··· SELECTED PASSAGE

Since at least 2005 (the article reference will be given later in this posting), researchers have been aware that silver nanoparticles can block the HIV virus from entering a cell. The latest work in this area has resulted in a vaginal cream laced with silver nanoparticles according to a Jan. 28, 2014 news item on ScienceDaily,
Lara Villegas [Humberto Lara Villegas, specialist in nanoparticles and virology from the University of Monterrey, Mexico (UDEM)] explained that HIV makes its entry to immune cells (CD4) of the organism with the aid of a protein known as GP120, which allows the virus adherence to the cells. This same principle is used by silver nanoparticles to attach themselves to this protein and block it, turning the virus inactive.
The Mexican researcher informed that the cream has been tested in samples of human tissue and has proven the efficiency of silver nanoparticles to avoid the transmission of the virus through cervical mucous membrane.

······
··· LISTED ENTRIES

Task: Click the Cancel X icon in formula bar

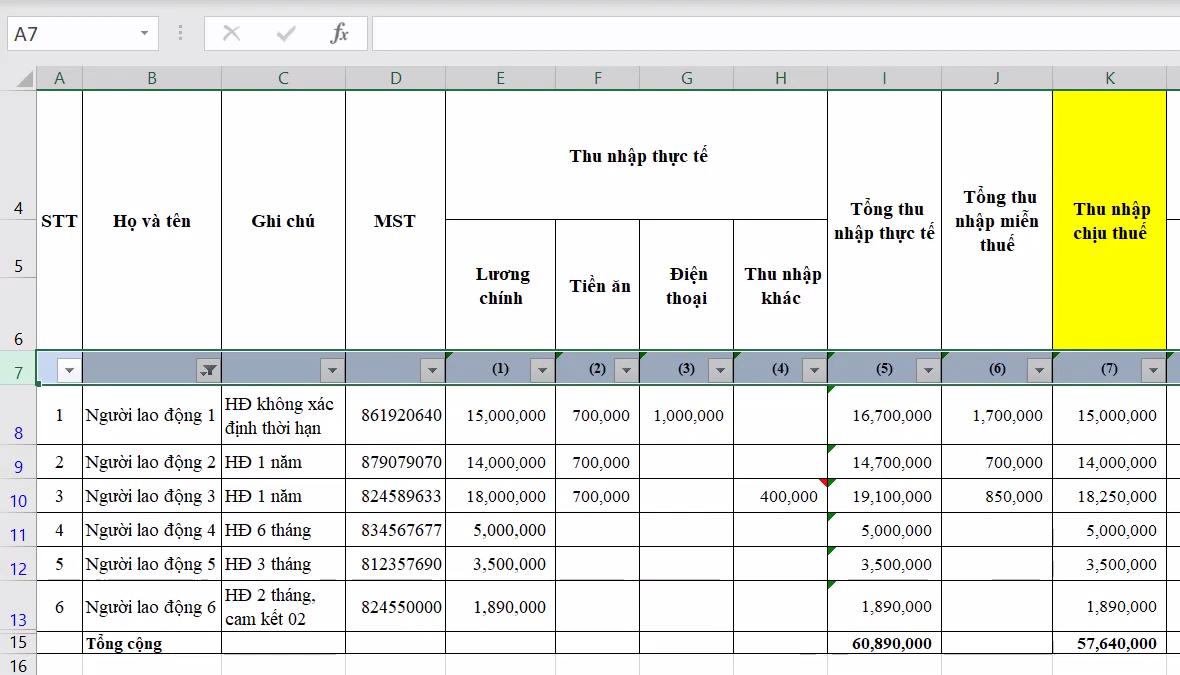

······
··· LISTED ENTRIES

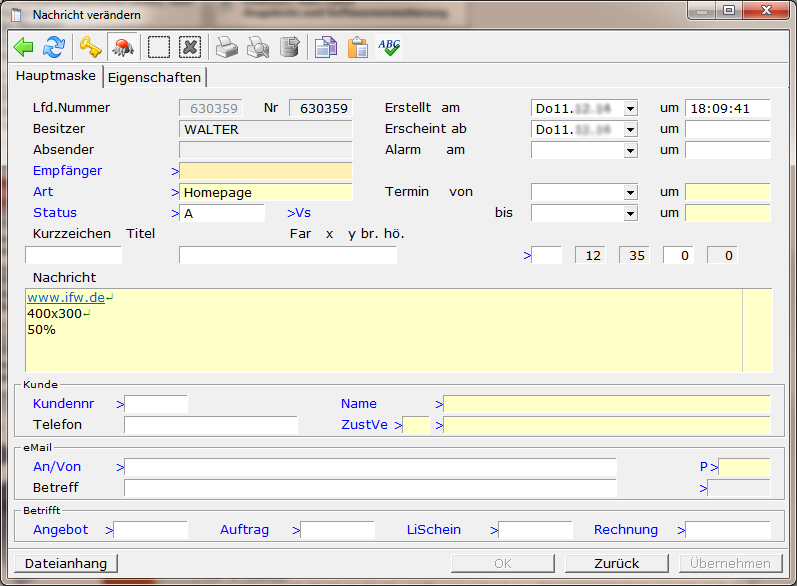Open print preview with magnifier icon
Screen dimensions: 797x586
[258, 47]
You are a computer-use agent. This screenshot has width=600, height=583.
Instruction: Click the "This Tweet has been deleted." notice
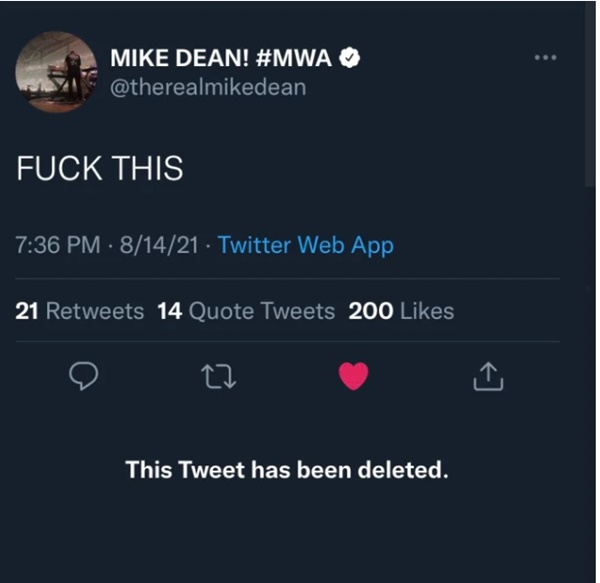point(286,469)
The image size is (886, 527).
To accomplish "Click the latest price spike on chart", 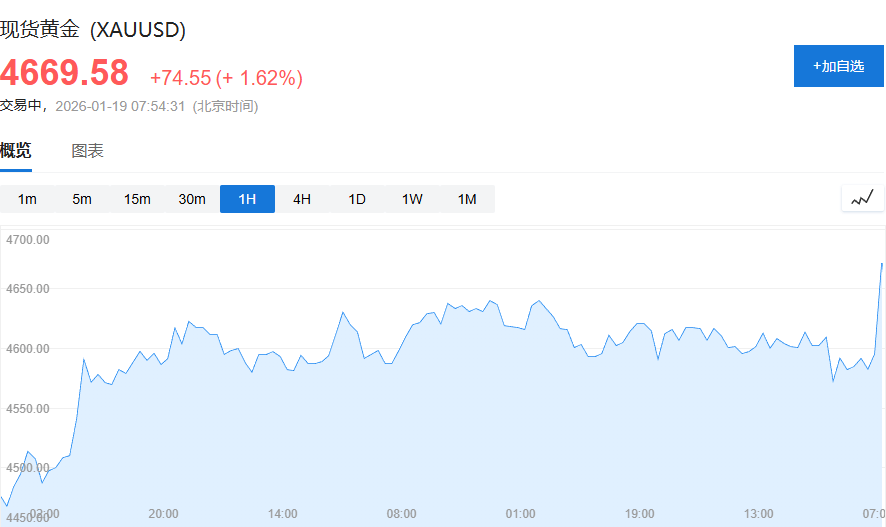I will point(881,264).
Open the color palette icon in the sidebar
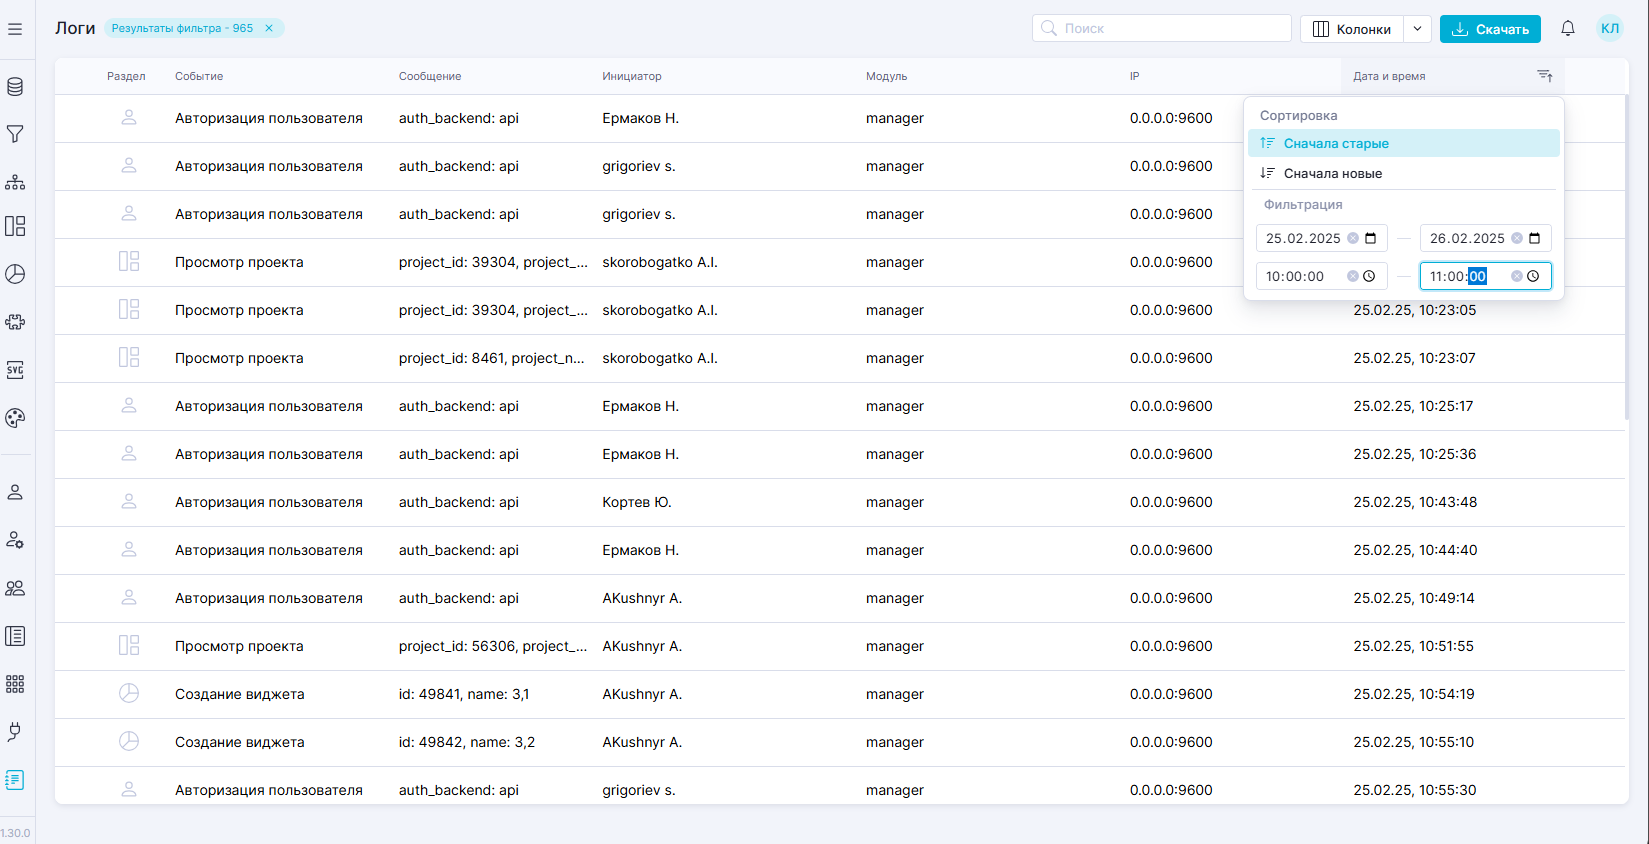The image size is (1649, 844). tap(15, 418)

······
··· LISTED ENTRIES

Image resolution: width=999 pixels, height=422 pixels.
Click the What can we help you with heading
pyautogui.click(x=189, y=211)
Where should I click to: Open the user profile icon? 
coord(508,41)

······

TASKS TO CARRY OUT:
A – Transcribe the silver nanoparticle passage word for word, everything from "Since at least" down to "the virus inactive.".
B – Pick up the passage on silver nanoparticles and HIV where it stops, and write the sentences that follow.
The records were drawn from a separate source.

ANSWERS FOR EACH ITEM:
A –
Since at least 2005 (the article reference will be given later in this posting), researchers have been aware that silver nanoparticles can block the HIV virus from entering a cell. The latest work in this area has resulted in a vaginal cream laced with silver nanoparticles according to a Jan. 28, 2014 news item on ScienceDaily,
Lara Villegas [Humberto Lara Villegas, specialist in nanoparticles and virology from the University of Monterrey, Mexico (UDEM)] explained that HIV makes its entry to immune cells (CD4) of the organism with the aid of a protein known as GP120, which allows the virus adherence to the cells. This same principle is used by silver nanoparticles to attach themselves to this protein and block it, turning the virus inactive.

B –
The Jan. 28, 2014 Investigación y Desarrollo news release (on the Alpha Gallileo website), which originated the news item, provides additional details from Lara Villegas’ perspective,
The researcher from UDEM, who has worked in Israel and The United States, assured that after applied, the cream starts to work in less than a minute, and has an effective protection of up to 72 hours.
Given that the function of this product is the inactivation of the virus, although this is a vaginal cream, will also protect the sexual partner.
“Normally – he highlighted-, the medication used against the virus act within the cell to avoid its replication. This is a very different case, given that the nanoparticle goes directly against the HIV and no longer allows its entry to the cell”.
So far, no toxicity of the silver nanoparticles has been reported, although he added that research is yet to be performed to evaluate the possible side effects of silver properties.
“Right now, I am certain that this microbicide is going to avoid the virus entering the organism, but I cannot yet assure that is totally harmless, because the clinical trials are a long and expensive process”, the researched added.
He exposed that the use of gels are usually accompanied by irritation, which favors the entry of the virus, which is why the cream was enriched with an anti-inflammatory effect.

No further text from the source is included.